绝大多数的II类限制酶识别长度为4~8个核苷酸且呈二重对称的特异序列。EcoRI的识别序列是G↓AATTC,BmHI的识别序列是G↓GATCC,HindIII的识别序列是A↓AGCTT。
限制性内切酶是一类非常昂贵的试剂,使用过程中要仔细利用并有严格的计划。每种限制性内切酶都有特定的反应条件,如特别的pH范围,缓冲液组分,温育温度等,具体的使用也可参考有关的工具书或文献或产品说明。

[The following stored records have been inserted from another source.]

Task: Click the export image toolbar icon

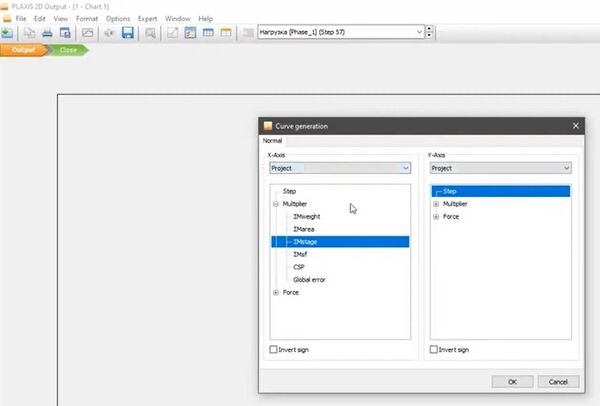Action: point(87,33)
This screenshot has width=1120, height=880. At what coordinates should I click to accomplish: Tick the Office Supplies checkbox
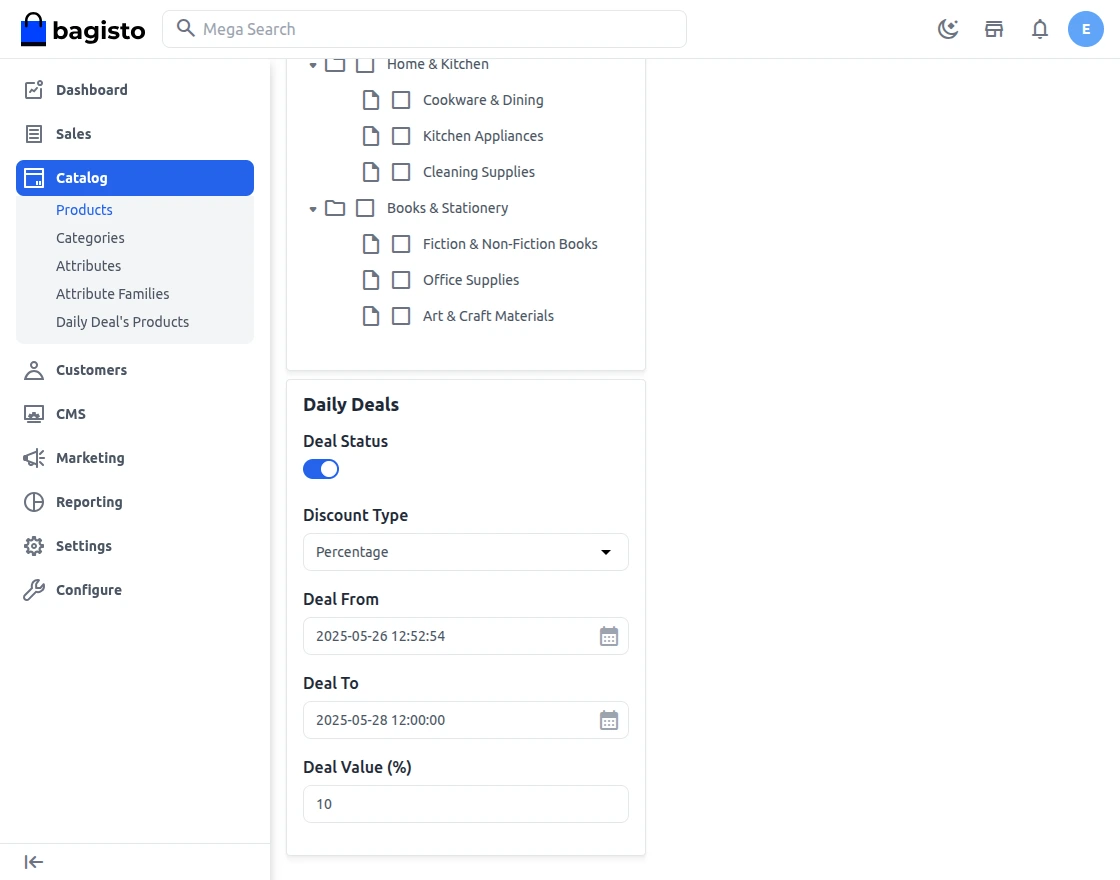click(x=401, y=280)
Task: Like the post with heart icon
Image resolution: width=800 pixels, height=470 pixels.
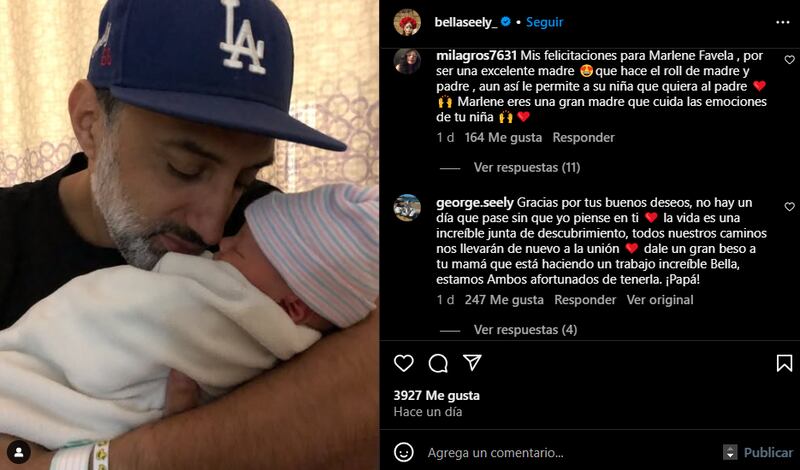Action: point(404,363)
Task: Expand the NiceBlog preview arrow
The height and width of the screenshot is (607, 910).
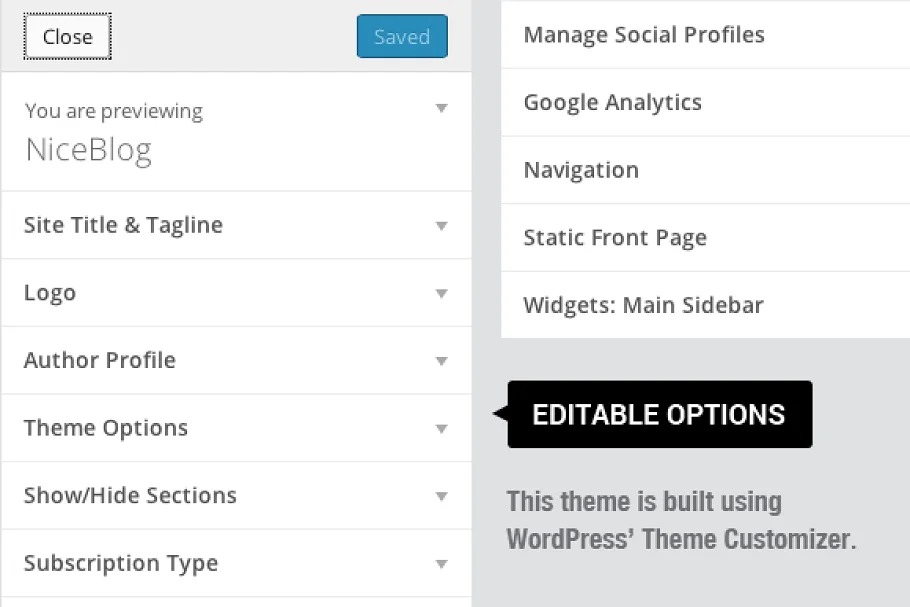Action: (x=442, y=108)
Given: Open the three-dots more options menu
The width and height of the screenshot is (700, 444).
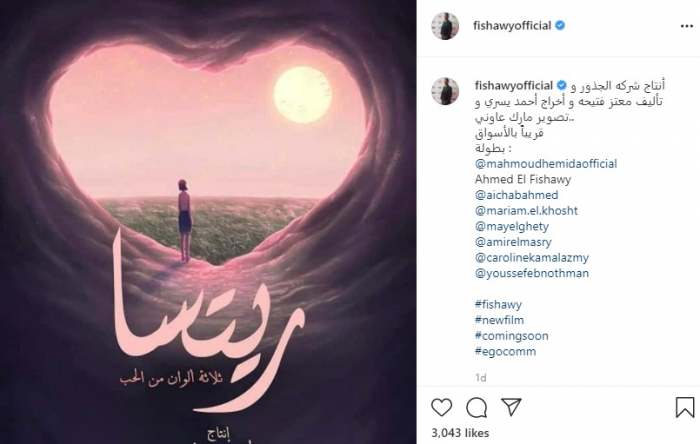Looking at the screenshot, I should [686, 26].
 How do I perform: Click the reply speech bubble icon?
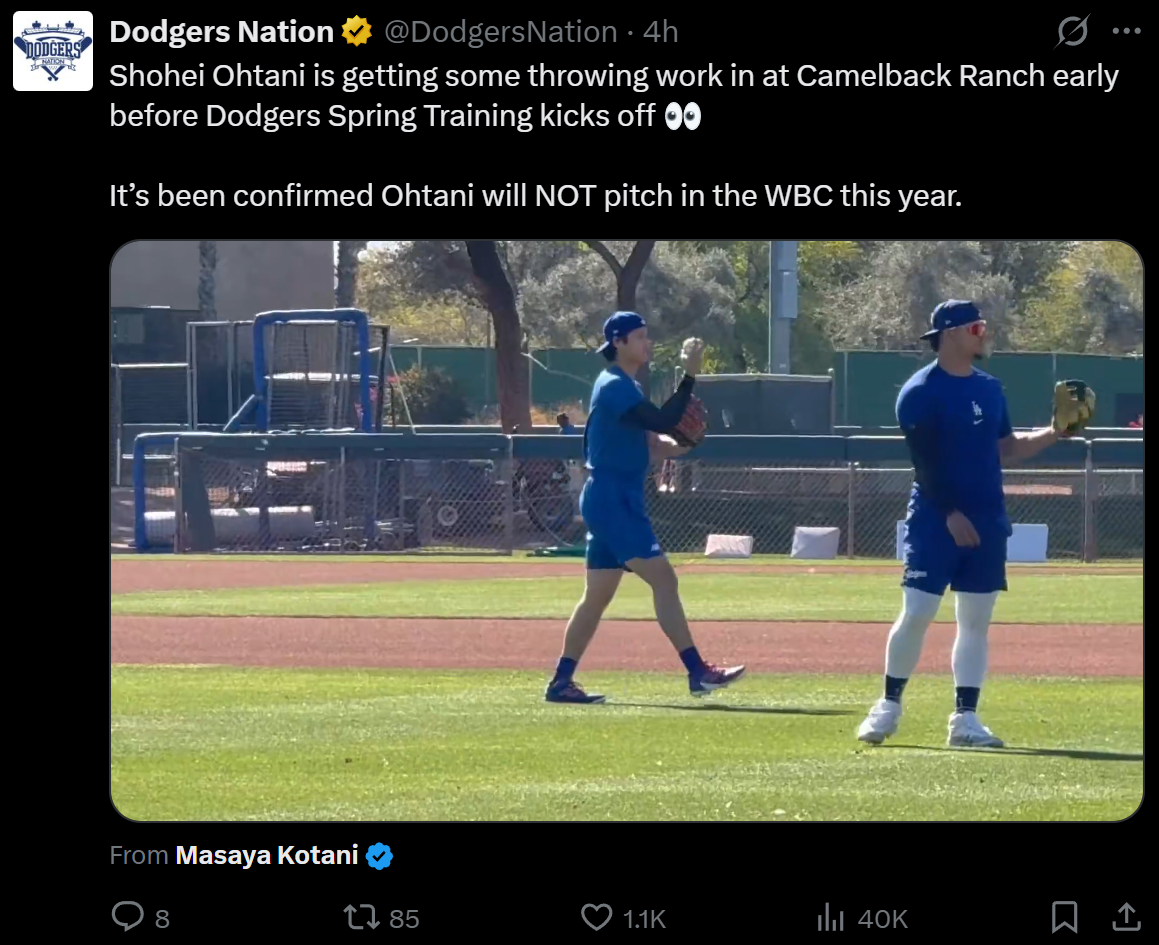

一般温度37℃,pH7.5~8.0对大多数酶来讲是适合的,但缓冲液的组分则变化很大,典型的组分应有Tris、NaCl、MgCl2,和巯基试剂(如巯基乙醇或二硫苏糖醇)。
典型的反应体系中包括lμg或更少的DNA和1单位酶以及合适的反应介质。反应总体积通常控制在20和50ul之间,反应时间在1小时,而反应的终止则由EDTA溶液的加入完成,因为它能鳌合核酸酶活性所必需的金属离子。
2、DNA的琼脂糖电泳
DNA的电泳有琼脂糖电泳和聚丙烯酰胺电泳,它们是分离、鉴定和纯化DNA片段的标准方法。
DNA的电泳原理与蛋白质的电泳原理基本相同。DNA分子在电场中通过凝胶介质中而泳动,除电荷效应外,凝胶介质还有分子筛效应,与分子大小及构象有关。由于DNA分子或DNA片段的分子量差别,电泳后呈现迁移位置的差异。琼脂糖凝胶电泳所需样品量仅0.5~1ug。琼脂糖凝胶对DNA的分离范围较广,用各种浓度的琼脂糖凝胶可以分离长度为200bp至50kb的DNA。而分离小片段DNA(5~500bp)则需采用聚丙烯酰胺凝胶电泳,其分辨力极高,能分离相差1bp的片段。
电泳过程中或电泳完毕直接利用低浓度的荧光染料EB(溴化乙啶)进行染色,EB是一种扁平分子,可以嵌入核酸双链的配对碱基之间,在紫外线激发下,发出红色荧光。即可确定DNA条带在凝胶中的位置,而且灵敏度相当高,少至1~10ng的DNA条带即可直接在紫外灯下检出。
不同浓度琼脂糖凝胶分离的范围
试剂:
(1)1 X TAE电泳缓冲液:45mmol/Ltris-硼酸,1mmol/LEDTA,pH8.0
(2)凝胶加样缓冲液:0.25%溴酚蓝,40%蔗糖水溶液。
(3)λ-DNA和提取的DNA
λ-DNA是λ噬菌体的基因组DNA,全长50kb。用HindIII或(和)BamHI酶切得到的片段被广泛用于DNA电泳的分子量标准。
(4)分子量标准(λ-DNA/HinD III)
(5)限制性内切酶。
操作方法:
1、 DNA的限制性酶切
(1) 取1只1.5mL离心管,按下列顺序加入:
DNA:5uL
10 X buffer:2uL
蒸馏水:12uL
限制酶:1uL
(2)轻轻摇匀,置于37℃保温1小时。
(3)加入4uL加样缓冲液,摇匀。
(4)取10uL进行电泳
2、 DNA的琼脂糖凝胶电泳
(1)将电泳槽彻底洗净。
(2)将电泳槽置于平整的台面上并调节水平。
(3)用2%琼脂糖封固胶模边缘,任其凝固。
(4)配制1X TAE电泳缓冲液。
(5)用1X TAE 电泳缓冲液配制0.8%的琼脂糖,微波炉加热使之溶解。
(6)待琼脂糖溶液冷至60℃时,缓缓倒入胶模,厚约0.5mm。
(7)立即插入梳子,静待琼脂糖凝固。
(8)去掉封固的有机玻璃封条,将胶模放进电泳槽。
(9)向电泳槽倒入1X 电泳缓冲液,没过凝胶5mm。
(10)小心地拔掉梳子。
(11)用20uL的枪吸取DNA溶液,缓缓注入点样孔。
(12)按marker、限制酶酶切的DNA、提取的DNA依次点样
(13)接通电源,电泳。
(14)电泳完毕,取出胶模,将胶置入EB染色液中染色0.5小时。
(15)用搓板取出胶,置于紫外灯下观察。